---------- Data shown

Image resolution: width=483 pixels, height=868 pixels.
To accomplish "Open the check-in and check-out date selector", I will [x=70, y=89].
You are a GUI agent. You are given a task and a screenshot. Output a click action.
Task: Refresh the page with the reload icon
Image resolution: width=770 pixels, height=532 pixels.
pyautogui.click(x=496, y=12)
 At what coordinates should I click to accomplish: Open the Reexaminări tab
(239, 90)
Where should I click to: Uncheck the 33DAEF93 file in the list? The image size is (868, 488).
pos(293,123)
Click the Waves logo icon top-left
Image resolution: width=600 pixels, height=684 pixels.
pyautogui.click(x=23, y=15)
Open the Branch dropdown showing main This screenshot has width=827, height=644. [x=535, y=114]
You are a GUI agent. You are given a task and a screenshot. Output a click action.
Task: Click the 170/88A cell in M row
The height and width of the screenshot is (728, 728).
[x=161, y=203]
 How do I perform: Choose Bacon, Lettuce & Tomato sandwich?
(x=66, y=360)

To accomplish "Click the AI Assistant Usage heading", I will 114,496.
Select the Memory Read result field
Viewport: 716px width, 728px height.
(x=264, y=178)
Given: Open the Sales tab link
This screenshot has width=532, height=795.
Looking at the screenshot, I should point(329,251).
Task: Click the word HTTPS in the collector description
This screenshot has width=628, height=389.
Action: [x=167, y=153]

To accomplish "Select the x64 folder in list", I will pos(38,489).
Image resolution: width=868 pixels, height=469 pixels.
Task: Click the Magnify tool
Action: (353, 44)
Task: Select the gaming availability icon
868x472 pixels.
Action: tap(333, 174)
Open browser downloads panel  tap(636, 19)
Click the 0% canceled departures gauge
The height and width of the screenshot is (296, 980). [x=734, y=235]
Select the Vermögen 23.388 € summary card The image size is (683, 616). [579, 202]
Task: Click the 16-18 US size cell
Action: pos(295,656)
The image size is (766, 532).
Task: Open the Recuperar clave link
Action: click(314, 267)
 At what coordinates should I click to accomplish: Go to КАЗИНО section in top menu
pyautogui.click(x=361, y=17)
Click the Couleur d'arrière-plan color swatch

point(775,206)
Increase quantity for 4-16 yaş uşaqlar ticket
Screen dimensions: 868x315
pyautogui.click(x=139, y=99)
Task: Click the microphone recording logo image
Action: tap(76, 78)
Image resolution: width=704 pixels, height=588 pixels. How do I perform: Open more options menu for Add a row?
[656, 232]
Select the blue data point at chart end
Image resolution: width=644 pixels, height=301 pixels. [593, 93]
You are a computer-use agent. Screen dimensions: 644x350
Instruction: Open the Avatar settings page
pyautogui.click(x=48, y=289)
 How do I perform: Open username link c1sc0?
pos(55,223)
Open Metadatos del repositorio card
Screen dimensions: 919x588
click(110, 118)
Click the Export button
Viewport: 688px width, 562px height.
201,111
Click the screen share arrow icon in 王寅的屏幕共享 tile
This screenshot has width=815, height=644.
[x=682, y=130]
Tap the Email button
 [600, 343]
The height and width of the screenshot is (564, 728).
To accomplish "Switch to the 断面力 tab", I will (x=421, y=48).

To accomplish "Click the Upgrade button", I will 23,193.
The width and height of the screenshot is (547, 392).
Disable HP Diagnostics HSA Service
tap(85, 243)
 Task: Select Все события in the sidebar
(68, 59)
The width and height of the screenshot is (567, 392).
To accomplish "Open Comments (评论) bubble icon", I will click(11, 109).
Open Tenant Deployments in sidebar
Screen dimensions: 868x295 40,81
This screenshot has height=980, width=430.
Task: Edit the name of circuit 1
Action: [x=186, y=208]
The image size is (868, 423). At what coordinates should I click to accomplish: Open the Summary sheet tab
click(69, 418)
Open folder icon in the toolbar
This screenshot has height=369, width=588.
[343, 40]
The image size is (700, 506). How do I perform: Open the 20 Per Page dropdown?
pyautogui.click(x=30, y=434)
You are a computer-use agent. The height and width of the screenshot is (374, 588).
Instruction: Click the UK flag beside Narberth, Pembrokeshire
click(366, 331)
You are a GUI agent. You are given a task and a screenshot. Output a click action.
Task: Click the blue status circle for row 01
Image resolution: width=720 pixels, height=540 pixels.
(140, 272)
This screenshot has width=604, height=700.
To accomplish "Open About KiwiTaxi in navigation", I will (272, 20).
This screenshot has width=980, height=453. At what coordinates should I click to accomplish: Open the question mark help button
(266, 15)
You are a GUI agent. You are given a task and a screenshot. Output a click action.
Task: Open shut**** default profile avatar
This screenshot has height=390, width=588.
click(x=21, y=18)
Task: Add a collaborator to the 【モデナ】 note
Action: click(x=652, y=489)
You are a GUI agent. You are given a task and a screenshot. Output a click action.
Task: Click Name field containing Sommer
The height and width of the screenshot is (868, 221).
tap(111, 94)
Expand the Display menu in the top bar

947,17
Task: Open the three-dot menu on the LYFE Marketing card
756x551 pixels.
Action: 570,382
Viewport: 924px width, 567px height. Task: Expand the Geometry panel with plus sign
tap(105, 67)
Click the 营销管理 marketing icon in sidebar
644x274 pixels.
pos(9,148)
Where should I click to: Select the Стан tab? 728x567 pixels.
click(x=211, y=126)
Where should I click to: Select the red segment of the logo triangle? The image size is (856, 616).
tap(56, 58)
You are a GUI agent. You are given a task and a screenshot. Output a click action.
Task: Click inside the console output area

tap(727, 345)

--------------------

> _Exercise directions_:
As the answer, set down only the lines from the data above between the one holding "This screenshot has width=815, height=644." and the one holding "The width and height of the screenshot is (547, 392).", inclusive, exactly as they read.

> _Response to this task_:
This screenshot has width=815, height=644.
[x=682, y=130]
Tap the Email button
 [600, 343]
The height and width of the screenshot is (564, 728).
To accomplish "Switch to the 断面力 tab", I will (x=421, y=48).

To accomplish "Click the Upgrade button", I will 23,193.
The width and height of the screenshot is (547, 392).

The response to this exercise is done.